# Requirement:
Starting with the line that contains "This screenshot has width=644, height=263.", reproduce each line through the end of the entries exactly as written.

# Records to use:
'''
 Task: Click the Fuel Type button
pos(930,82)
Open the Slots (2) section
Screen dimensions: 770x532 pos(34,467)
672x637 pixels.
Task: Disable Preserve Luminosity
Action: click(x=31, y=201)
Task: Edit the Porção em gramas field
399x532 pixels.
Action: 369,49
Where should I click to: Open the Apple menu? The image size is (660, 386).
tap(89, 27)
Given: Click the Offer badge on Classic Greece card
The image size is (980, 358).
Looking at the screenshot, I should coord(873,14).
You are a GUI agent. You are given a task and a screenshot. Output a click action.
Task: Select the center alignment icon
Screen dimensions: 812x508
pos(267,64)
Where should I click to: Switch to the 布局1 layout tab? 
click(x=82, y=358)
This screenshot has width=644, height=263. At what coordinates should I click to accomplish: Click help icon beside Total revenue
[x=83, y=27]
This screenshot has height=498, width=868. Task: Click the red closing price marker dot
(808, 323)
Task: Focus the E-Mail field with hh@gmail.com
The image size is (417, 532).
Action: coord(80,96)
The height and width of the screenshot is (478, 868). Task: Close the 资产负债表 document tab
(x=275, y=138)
'''
# Answer below:
This screenshot has width=644, height=263. At what coordinates should I click to accomplish: Click help icon beside Total revenue
[x=83, y=27]
This screenshot has height=498, width=868. Task: Click the red closing price marker dot
(808, 323)
Task: Focus the E-Mail field with hh@gmail.com
The image size is (417, 532).
Action: coord(80,96)
The height and width of the screenshot is (478, 868). Task: Close the 资产负债表 document tab
(x=275, y=138)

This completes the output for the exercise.